Yerleşik Yargıtay Uygulamalarına göre de altın ve ziynet eşyası mutad hediye kapsamında olmayıp iadesi gereken hediyeler olarak değerlendirilmektedir.Kaldı ki, davalı 28.04.2009 tarihli duruşmadaki beyanında altınların kendisinde olduğunu ikrar etmiştir.
Ancak, buna rağmen davacının nişan hediyelerine ilişkin istemi, nişanda takılan takıların nişanın davacı tarafından bozulduğu ve örf adet gerekçe gösterilerek reddedilmiştir.
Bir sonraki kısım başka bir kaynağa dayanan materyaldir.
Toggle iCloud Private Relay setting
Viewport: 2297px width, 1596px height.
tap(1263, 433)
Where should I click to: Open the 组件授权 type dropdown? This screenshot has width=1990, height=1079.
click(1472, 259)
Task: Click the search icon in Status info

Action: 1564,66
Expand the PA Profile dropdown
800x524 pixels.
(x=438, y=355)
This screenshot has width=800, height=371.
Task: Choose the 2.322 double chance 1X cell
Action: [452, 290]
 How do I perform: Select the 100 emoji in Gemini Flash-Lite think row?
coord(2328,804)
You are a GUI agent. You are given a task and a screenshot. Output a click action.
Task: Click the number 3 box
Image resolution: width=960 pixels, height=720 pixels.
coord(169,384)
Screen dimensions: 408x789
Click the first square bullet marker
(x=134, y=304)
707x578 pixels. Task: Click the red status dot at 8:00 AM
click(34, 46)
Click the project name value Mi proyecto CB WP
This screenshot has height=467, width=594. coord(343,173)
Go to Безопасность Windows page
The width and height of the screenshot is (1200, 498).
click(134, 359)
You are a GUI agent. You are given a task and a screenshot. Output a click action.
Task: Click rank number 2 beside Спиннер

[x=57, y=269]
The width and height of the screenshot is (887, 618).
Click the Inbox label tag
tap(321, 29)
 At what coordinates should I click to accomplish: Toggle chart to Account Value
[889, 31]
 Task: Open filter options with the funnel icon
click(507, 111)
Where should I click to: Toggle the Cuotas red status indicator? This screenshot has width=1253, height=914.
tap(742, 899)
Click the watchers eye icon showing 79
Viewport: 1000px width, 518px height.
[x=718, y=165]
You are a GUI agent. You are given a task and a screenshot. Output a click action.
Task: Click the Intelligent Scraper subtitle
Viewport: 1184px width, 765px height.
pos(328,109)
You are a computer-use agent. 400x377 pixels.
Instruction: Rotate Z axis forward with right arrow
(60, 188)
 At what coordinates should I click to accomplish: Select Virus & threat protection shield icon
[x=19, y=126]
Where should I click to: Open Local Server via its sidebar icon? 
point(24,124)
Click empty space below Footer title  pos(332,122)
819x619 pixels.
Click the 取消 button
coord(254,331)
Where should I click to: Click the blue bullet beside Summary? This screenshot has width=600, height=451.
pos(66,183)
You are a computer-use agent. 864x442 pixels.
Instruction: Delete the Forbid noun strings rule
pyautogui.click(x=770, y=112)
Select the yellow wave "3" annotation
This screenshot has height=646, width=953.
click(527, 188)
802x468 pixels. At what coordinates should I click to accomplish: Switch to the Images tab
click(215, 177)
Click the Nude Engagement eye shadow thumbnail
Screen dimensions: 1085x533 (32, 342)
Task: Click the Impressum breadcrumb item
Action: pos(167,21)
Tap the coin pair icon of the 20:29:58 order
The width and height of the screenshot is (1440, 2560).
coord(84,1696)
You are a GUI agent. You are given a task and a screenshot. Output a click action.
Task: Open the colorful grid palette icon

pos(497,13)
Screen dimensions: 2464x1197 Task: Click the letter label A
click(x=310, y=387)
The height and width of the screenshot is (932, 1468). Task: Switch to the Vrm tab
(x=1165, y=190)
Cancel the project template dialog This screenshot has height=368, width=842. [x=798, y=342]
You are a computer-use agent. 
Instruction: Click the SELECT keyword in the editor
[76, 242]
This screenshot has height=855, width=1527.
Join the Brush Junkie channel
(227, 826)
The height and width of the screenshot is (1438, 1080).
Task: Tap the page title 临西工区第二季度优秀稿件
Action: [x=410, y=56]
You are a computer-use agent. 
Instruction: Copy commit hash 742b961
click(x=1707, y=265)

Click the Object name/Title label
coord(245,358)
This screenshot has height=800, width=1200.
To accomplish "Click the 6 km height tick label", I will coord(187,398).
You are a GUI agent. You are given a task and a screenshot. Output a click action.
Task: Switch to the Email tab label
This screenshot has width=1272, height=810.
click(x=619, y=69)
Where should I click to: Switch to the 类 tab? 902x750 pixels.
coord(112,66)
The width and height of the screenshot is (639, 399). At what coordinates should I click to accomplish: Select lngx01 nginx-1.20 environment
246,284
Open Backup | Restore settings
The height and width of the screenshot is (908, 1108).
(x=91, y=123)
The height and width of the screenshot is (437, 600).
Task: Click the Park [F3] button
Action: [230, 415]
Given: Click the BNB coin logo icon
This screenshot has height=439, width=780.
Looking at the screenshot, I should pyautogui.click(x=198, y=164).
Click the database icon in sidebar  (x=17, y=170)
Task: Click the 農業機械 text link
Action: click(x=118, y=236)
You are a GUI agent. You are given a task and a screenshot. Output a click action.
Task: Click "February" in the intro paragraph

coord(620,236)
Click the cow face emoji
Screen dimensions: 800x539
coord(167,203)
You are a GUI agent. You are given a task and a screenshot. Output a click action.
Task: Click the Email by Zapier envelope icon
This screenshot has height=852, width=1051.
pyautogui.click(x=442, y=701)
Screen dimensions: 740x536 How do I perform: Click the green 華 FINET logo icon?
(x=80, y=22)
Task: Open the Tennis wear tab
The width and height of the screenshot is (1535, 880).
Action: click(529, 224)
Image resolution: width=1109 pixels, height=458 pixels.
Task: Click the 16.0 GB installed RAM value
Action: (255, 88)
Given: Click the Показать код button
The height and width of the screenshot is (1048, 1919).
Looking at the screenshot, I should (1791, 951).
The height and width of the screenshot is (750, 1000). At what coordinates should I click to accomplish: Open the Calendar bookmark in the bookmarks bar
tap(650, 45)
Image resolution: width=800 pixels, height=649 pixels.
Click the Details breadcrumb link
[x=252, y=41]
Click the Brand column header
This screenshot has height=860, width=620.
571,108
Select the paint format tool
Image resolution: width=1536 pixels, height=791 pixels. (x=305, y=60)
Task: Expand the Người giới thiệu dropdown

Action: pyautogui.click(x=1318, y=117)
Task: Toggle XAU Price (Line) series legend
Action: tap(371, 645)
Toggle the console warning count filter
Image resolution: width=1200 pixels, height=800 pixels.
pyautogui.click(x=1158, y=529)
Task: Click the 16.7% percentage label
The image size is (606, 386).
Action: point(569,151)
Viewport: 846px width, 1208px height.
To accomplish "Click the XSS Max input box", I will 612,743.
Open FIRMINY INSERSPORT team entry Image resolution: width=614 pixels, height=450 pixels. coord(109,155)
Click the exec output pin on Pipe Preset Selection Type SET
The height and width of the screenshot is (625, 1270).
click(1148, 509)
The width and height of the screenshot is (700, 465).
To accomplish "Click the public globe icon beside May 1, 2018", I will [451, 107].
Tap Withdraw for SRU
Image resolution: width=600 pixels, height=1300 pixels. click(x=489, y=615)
Dinlenen tanık beyanları ve tüm dosya kapsamı ile davalı beyanından davalıya takılan ziynet eşyaları yönünden aynen veya bedelinin tahsiline karar verilmesi gerekirken itibar edilmeyen gerekçeler ile istemin reddine karar verilmesi doğru görülmemiştir.
2-Birleşen dava yönünden;
TMK.nun 121.maddesine göre; “Nişanın bozulması yüzünden kişilik hakkı saldırıya uğrayan taraf, kusurlu olan diğer taraftan manevi, tazminat olarak uygun miktarda bir para ödenmesini isteyebilir.”Bir nişanın bozulmasının, taraflarda değişik ölçülerde de olsa üzüntü yaratması ve menfaatleri haleldar etmesi doğaldır. Doğal olan bu üzüntü ve menfaat ihlali, manevi tazminata esas alınamaz. Ne var ki, davacı; nişanın bozulması nedeniyle, fahiş bir zarara uğramış ve bu nedenle kişilik hakları da saldırıya uğramış ise, bu durumun ispatı halinde manevi tazminata hükmedilebilir.Somut olayda, davalının (birleşen dosya davacısı) salt üzüntü duyması nedeniyle manevi tazminat isteminin kabulüne karar verilmesi usul ve yasaya aykırı olup bozmayı gerektirmiştir.Bu itibarla yukarıda açıklanan esaslar gözönünde tutulmaksızın yazılı şekilde hüküm tesisi isabetsiz, temyiz itirazları bu nedenlerle yerinde olduğundan kabulü ile hükmün HUMK.nun 428.maddesi gereğince BOZULMASINA ve peşin alınan temyiz harcının istek halinde temyiz edene iadesine, 08.10.2012 tarihinde oybirliğiyle karar verildi.